En esa tierra de opereta que llamamos Cataluña, desde que a Dalí le dio la ventolera de ponerse teleras de pan a modo de sombrero, no hay chaladura que no pueda convertirse en realidad. Perdida ya cualquier esperanza de que alguien nos arranque el monigote de la espalda y nos diga a carcajadas que miremos a la cámara, porque todo había sido una broma (mientras se nos acerca a saludar el tal Puigdemont quitándose la peluca y explicándonos, con acento de Málaga, que ya hay que ser inocente para tragarse una mamarrachada tan gorda), lo cierto es que ahora mismo, de aquella región, nos esperamos cualquier cosa.

Por eso, si hoy nos dijeran que piensan trasladar el Parlament a la casa natal de Mary Santpere, o que se anuncia un pacto entre la izquierda republicana y los mormones, o una reforma de la ley electoral para que las aves de corral ejerzan su derecho al voto, nos quedaríamos tan panchos.

La última es bien conocida: se trata de Tabarnia, esa tentativa de una serie de ciudadanos de Barcelona y Tarragona que han proclamado su propósito de separarse de la Cataluña rural donde arraigan, junto a los nabos y las zanahorias, los votos independentistas. Empleando los mismos argumentos que repiten los separatistas cuando se quejan de tener que compartir su riqueza con una España pobretona y cateta, Tabarnia exige desvincularse de la Cataluña del garrote y el tractor por ser bastante atrasada y por aprovecharse de la riqueza de las ciudades costeras.

Aquí, como vivimos en otro siglo, ni nos planteamos estas cuestiones. Y menos mal, porque luego se le coge gusto, se empieza por pedir la independencia de Andalucía, luego te animas con la provincia, después vendría Jerez, y cuando te quieres dar cuenta, para ir a comprar un cartucho de pescado desde la calle Matadero hasta el freidor de la calle Arcos, lo mismo tienes que atravesar tantas fronteras como si fueras a comprarlo a Namibia.

Las familias numerosas deberán andarse con cuidado porque, el día menos pensado, esa hija adolescente, cansada de recibir órdenes, va y coge un trozo de pasillo, un cuarto de baño y, como quien no quiere la cosa, en el rincón del sofá donde ella se sienta hay una hora menos porque lo ha convertido en otro país.

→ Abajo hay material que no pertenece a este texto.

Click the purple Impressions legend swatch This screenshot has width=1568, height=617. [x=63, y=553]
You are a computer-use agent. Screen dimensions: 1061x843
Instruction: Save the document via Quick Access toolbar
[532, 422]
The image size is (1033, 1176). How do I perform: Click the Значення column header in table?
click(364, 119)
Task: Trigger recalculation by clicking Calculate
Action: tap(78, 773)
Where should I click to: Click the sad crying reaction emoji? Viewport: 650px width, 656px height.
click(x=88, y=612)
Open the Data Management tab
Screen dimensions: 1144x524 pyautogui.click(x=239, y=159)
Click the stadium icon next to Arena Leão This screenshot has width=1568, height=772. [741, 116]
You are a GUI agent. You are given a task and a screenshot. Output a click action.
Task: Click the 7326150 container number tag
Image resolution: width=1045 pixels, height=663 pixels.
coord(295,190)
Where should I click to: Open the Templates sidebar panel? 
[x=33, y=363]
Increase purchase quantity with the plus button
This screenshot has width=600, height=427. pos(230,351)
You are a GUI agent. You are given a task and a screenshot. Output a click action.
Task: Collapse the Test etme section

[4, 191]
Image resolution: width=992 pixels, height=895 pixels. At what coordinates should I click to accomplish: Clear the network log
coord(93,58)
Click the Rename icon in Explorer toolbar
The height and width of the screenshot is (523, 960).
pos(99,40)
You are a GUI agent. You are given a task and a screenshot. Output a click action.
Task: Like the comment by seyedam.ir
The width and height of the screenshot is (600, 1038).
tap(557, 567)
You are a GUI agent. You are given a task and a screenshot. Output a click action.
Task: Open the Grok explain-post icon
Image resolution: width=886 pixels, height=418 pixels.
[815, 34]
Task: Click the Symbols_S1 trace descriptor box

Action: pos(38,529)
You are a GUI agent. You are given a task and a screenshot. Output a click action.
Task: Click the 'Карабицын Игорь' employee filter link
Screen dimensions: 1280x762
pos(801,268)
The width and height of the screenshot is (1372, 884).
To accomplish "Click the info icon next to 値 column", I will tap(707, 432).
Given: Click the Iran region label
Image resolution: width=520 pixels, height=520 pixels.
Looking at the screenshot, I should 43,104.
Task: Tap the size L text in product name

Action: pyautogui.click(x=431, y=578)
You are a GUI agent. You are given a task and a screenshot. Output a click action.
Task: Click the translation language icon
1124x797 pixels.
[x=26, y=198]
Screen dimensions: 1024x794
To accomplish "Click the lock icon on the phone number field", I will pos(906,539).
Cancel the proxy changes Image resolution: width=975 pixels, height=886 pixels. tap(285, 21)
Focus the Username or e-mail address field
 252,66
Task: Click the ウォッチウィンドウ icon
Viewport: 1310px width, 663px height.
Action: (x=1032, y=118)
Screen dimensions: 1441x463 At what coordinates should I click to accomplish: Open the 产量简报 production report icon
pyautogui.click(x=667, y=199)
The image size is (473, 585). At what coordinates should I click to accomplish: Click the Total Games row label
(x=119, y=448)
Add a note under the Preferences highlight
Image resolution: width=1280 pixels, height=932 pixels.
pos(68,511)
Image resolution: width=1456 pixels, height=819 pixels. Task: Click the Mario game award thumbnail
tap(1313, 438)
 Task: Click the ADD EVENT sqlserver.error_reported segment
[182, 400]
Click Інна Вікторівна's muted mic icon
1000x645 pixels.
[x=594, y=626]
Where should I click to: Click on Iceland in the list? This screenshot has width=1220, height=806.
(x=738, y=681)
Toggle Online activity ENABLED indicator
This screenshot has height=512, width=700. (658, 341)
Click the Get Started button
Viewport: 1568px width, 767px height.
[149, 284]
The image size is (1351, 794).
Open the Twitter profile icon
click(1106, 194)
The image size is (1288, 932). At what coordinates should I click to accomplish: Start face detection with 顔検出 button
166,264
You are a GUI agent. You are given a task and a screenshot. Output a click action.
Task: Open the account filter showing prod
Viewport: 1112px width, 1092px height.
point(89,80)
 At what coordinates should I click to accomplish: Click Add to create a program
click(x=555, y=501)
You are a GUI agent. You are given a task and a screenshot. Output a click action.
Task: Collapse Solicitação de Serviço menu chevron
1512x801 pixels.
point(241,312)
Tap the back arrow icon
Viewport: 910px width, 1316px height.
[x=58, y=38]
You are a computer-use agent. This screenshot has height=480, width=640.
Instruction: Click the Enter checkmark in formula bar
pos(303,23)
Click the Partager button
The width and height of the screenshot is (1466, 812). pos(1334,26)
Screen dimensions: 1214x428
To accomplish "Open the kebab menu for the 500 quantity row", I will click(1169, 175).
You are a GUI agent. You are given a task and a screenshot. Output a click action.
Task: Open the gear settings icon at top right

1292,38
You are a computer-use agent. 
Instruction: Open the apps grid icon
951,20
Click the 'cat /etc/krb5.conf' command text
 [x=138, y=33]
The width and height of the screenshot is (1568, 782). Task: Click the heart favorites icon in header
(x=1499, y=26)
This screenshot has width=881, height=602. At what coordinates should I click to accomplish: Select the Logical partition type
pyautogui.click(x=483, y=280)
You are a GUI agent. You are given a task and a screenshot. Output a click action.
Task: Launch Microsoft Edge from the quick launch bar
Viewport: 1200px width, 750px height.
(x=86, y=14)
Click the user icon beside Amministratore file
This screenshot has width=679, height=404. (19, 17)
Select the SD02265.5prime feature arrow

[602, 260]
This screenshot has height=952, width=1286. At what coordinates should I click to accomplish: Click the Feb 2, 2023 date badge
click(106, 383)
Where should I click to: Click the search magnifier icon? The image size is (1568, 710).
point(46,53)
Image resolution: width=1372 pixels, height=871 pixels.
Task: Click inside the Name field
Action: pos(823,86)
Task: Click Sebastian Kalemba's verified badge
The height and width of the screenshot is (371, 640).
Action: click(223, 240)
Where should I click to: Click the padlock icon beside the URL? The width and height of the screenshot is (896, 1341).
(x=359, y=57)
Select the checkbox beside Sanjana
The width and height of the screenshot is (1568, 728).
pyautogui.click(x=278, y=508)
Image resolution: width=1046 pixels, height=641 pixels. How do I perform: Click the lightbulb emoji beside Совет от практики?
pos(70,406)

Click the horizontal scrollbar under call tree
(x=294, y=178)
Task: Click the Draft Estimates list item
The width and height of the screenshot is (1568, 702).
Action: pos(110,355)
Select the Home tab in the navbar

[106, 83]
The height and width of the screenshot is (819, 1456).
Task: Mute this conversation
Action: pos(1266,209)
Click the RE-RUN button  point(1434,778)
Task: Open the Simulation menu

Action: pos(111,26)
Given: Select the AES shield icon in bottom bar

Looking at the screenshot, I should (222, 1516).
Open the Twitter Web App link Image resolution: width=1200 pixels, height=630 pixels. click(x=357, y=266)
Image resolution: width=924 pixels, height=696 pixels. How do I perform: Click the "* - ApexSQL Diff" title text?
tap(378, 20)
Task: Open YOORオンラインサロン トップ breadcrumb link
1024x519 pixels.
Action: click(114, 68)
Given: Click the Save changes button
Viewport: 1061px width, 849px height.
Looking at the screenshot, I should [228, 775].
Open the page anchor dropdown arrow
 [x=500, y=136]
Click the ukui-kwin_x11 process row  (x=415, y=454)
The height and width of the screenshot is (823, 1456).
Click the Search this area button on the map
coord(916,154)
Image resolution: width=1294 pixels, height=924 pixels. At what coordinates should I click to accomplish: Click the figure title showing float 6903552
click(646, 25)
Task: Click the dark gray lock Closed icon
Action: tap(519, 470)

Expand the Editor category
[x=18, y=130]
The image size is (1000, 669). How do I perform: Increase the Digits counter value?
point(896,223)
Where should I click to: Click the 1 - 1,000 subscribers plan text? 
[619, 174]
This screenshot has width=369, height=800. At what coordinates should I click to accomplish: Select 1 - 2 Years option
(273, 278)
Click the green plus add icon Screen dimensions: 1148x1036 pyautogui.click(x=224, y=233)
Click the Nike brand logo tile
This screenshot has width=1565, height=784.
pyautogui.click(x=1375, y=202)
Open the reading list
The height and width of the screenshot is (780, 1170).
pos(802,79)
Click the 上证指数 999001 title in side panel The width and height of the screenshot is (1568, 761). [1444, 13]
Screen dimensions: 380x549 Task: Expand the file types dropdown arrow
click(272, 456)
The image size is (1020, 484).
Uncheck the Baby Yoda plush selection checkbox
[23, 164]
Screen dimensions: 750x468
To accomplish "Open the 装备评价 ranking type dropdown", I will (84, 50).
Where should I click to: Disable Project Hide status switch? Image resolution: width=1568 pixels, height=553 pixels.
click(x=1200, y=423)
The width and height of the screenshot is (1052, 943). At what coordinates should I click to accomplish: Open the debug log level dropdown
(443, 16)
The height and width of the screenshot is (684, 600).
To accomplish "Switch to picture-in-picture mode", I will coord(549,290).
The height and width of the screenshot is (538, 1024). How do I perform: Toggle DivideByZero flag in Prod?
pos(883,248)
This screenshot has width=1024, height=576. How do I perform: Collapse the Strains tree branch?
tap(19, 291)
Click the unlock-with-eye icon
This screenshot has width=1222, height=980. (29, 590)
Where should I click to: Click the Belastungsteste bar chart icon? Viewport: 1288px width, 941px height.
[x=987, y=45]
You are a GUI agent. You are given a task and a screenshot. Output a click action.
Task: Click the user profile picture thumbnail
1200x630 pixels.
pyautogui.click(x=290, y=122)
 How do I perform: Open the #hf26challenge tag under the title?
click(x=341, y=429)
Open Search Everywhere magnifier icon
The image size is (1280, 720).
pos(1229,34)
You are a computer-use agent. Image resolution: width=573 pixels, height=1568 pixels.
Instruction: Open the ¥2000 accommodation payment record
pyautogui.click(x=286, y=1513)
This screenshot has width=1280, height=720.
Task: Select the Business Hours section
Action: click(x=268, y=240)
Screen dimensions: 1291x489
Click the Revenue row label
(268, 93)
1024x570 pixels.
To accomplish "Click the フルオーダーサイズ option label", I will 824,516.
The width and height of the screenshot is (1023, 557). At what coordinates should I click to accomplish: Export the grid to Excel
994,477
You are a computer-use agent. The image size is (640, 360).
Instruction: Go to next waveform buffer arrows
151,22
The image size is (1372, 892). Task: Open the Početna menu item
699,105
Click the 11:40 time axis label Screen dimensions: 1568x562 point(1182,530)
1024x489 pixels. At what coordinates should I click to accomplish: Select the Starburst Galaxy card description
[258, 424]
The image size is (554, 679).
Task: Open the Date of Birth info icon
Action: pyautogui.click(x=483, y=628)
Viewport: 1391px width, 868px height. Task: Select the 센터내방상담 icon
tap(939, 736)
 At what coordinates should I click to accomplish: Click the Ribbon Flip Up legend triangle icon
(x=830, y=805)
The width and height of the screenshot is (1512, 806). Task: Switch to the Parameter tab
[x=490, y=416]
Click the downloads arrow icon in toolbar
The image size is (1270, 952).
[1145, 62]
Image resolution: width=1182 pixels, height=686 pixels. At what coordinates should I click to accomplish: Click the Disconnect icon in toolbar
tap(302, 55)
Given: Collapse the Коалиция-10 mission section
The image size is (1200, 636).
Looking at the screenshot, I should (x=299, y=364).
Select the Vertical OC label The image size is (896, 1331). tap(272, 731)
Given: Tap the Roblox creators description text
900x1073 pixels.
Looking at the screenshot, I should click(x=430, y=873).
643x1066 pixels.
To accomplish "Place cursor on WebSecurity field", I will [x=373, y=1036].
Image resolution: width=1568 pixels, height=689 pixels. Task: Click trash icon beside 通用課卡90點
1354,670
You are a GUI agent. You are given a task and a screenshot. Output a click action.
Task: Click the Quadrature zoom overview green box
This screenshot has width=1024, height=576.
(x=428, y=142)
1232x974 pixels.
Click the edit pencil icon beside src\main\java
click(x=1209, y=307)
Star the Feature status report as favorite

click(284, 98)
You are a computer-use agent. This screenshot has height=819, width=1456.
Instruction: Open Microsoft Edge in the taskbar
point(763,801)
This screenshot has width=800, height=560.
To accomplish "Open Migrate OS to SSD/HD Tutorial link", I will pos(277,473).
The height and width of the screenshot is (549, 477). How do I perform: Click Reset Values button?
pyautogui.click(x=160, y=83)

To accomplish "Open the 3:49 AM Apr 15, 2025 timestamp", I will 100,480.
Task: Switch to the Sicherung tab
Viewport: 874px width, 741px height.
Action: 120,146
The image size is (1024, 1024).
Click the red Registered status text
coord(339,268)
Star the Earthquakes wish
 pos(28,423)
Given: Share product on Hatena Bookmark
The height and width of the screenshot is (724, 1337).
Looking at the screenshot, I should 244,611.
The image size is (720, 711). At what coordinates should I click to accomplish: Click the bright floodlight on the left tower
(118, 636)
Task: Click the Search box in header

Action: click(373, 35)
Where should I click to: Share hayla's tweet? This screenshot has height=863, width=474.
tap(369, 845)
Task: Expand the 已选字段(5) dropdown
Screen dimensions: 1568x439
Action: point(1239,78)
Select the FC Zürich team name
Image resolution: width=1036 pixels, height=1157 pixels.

Lo raro es que no se haya comercializado todavía ningún estuche nacionalista para regalar por estas fechas. Igual que hay cajas muy completas con todo lo necesario para el cuidado personal, se podría poner a la venta un kit separatista: una caja con todos los avíos para ejercer el derecho a la autodeterminación sin tener que salir de casa: con su urna y sus papeletas para asegurar las garantías democráticas; con su paquete de pañuelos por si hay que hacerse la víctima; sus lápices para colorear la bandera; letras enormes para hacer rótulos en el idioma propio y, naturalmente, pasaporte en regla. Por si la cosa se pusiera fea y hubiera que huir a otro país, así fuera en el bloque de enfrente.